◆ Given passage
# Cornea Mineral Regeneration



## gardenbug (Jan 16, 2009)

Anyone had any dealings with this? We took our 12 yr old to the vet at the beginning of the month (July) because her right eye had discharge. He checked to make sure she didn't have an ulcer, nope, then prescribed eyedrops. It hadn't improved and was still discharging so I took her back this morning. The vet checked again for an ulcer and yup, she has one. She was going to sedate her and do the cross-hatch thing on her eye so the eye covering (sorry, I can't remember the technical term ) would heal. She just called and said she wasn't a typical case and she would need to see the state's opthamologist specialist (she called him and told him what she had found and he said he should see her). She was unable to do the procedure so I will pick her up in 2 hrs and she will then fill me in more. The opthamologist comes to our town twice a month and he will see our dog on August 10th. I looked up her condition on the internet and it seems that it leads to blindness but can also cause painful conditions so I was wondering if anyone had any personal experience with this. I'll update with any new info as I get it from the vets. Thanks!


----------



## Judi (Feb 26, 2007)

◆ Your objective
Answer these questions about the forum thread on the dog's eye:
1. How old is the dog?
2. Which of the dog's eyes had discharge?
3. How often does the ophthalmologist come to the poster's town?
The items play no part in this.

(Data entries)
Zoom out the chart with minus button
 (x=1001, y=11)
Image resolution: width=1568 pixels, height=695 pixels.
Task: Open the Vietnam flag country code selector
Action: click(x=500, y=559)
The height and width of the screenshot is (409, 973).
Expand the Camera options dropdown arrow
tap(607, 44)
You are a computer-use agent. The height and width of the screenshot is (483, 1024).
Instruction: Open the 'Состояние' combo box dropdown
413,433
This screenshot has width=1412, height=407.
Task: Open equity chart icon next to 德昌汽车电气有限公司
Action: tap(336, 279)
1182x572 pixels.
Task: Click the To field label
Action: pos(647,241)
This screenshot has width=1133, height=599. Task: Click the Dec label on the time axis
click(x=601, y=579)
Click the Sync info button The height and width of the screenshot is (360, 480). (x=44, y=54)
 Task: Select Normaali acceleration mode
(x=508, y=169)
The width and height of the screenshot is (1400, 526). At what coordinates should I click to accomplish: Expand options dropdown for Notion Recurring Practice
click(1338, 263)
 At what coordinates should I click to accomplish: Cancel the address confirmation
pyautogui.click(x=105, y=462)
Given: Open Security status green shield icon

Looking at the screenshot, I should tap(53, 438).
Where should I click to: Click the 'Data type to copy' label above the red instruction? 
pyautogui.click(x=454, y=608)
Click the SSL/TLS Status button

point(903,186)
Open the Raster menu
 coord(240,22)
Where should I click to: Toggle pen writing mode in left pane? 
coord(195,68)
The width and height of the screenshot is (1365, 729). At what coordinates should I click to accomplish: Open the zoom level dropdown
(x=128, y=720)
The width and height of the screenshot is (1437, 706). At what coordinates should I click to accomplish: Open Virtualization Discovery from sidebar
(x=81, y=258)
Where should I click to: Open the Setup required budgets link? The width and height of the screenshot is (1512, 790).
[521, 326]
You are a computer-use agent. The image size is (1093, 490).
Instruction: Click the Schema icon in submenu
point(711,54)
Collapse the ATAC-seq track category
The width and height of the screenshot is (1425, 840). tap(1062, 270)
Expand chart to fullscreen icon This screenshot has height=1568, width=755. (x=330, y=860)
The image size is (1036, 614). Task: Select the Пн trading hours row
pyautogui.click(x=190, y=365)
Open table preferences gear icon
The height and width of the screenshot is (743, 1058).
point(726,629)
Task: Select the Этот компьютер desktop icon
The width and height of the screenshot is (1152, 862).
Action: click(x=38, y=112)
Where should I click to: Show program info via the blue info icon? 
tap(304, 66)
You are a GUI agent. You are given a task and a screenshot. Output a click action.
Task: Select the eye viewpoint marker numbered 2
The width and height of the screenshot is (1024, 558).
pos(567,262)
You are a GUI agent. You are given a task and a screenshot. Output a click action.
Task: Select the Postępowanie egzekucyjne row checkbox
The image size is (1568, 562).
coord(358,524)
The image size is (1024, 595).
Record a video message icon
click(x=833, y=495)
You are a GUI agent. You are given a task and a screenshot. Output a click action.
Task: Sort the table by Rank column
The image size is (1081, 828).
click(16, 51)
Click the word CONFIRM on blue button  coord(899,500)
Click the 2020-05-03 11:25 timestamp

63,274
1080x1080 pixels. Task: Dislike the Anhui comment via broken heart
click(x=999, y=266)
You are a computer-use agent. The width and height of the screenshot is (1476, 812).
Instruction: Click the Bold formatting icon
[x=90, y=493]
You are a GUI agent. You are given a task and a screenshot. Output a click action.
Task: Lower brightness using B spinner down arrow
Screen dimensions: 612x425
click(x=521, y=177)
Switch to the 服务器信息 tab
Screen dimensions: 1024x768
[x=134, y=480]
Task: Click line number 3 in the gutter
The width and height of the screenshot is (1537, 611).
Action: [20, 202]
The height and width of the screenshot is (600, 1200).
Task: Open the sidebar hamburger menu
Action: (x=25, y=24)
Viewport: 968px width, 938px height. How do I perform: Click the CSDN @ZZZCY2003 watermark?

◆ Response area
1. 12 years old
2. Her right eye
3. Twice a month